Daunt Books in Chelsea may have to move temporarily after more than 10 years on the site if a planning application to redevelop the building block is granted tonight (8th March).
Landlords Imperial Tobacco Trustees have applied to overhaul Cavaye House, built in the seventies, in Fulham Road, London, which houses Daunt Books, formerly The Pan Bookshop.
The proposal has been recommended for approval by officers and Kensington and Chelsea councillors at are set to make a decision tonight to pass the plans, reported the London Evening Standard.
The application involves installing a branch of Cote Brasserie in a large ground-floor site, cutting the number of shop units from three to one.
Rose Cole, manager of Daunt Books in Chelsea, said that the current plans involve building right up to the pavement, which would force the popular shop to move for between nine months and a year.

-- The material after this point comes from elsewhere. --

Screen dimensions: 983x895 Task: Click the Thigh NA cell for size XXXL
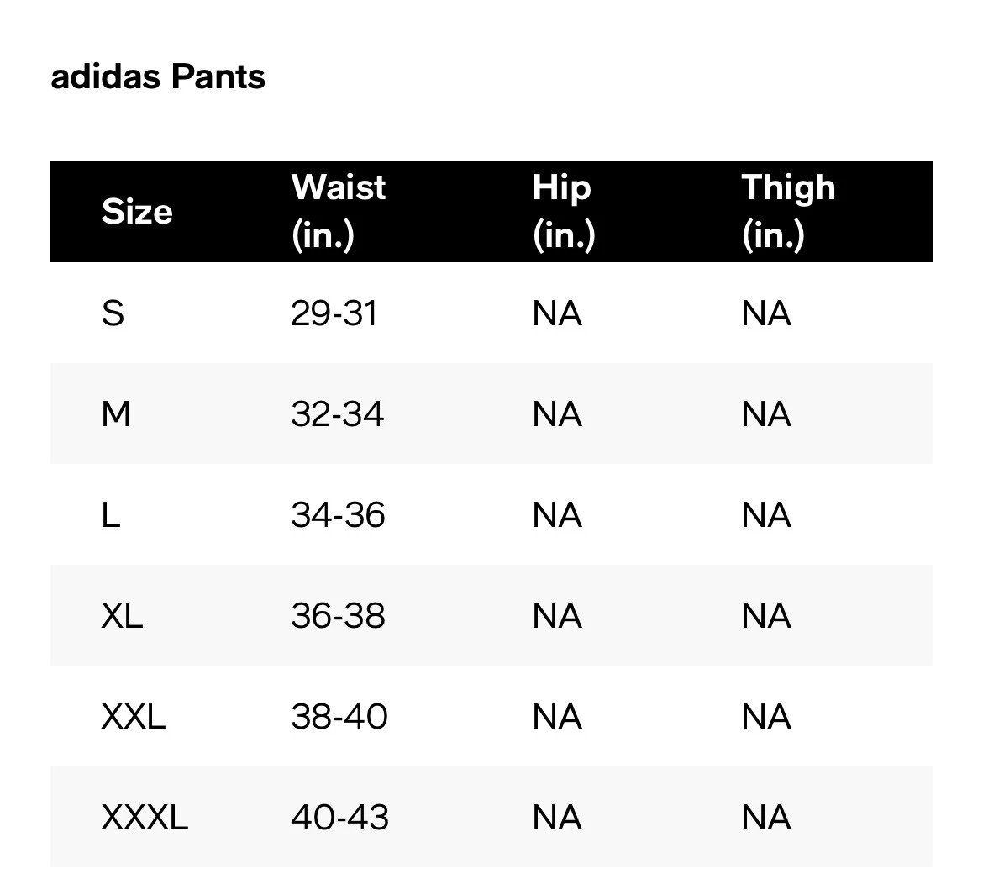767,817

“We are in limbo at the moment,” she told The Bookseller. “The landlord wants to redevelop the building. If the plans are passed, they want to extend one building right out to the pavement, which would mean we would have to move for none months to a year at least because we can’t be in the property at that time. At the moment we do not know what is happening. We would love to stay, it was The Pan Bookshop before us and we don’t want our time here to end. Obviously if we move it will impact on revenue.”

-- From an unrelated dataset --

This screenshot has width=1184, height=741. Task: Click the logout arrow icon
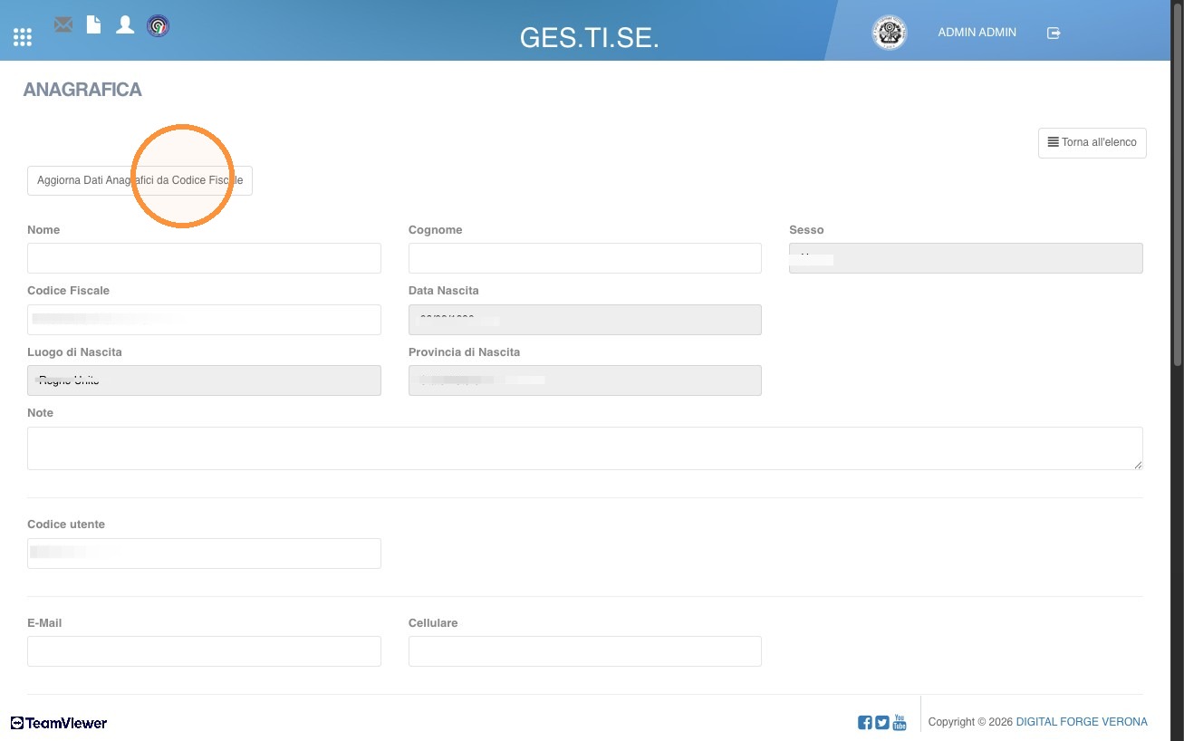tap(1054, 33)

She added: “We have been talking to the landlord all the time and I hope we can come to an agreement.”
James Daunt, who owns the six-strong bookselling mini-chain, said that while he didn’t know exactly what the plans entailed, he wasn’t in “panic mode yet” and bringing the frontage forward may actually benefit the shop.

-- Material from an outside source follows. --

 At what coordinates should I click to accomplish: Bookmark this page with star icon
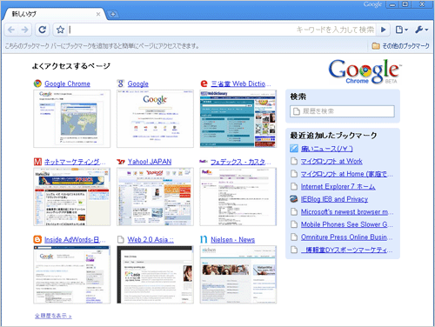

“In theory we would just step aside for a while while the work was being done," he told The Bookseller. "We have a right to reoccupy so we would go back in, but we would end up with a narrower shop, which we prefer as booksellers, because we don’t like large frontages. It may reduce our “zone A” in the store and result in lower rent, which is music to my ears.”
He added: "Obviously we do not want to temporarily vacate and it would be a pain, but we are not in panic mode at this point."
Over 140 residents have objected to the proposals, including impressionist Rory Bremner, who wrote: “To close a unique and individual bookshop in favour of another chain restaurant in an area already full of restaurants and, in the process, build over one of the few areas of open pavement in quite a congested stretch of Fulham Road, is very unwelcome. The ‘piazza’ outside Daunt’s bookshop is a welcome bit of breathing space in a crowded row of shop fronts. What a shame to lose it. I urge you to resist the application, and hope that in so doing you will be preserving a little of the character of the area against further encroachment.”
A spokesman for the applicant added: “Although commercial tenants would be required to vacate during construction, the applicant has sought to retain long-standing tenants where possible, with an offer to return post-construction.”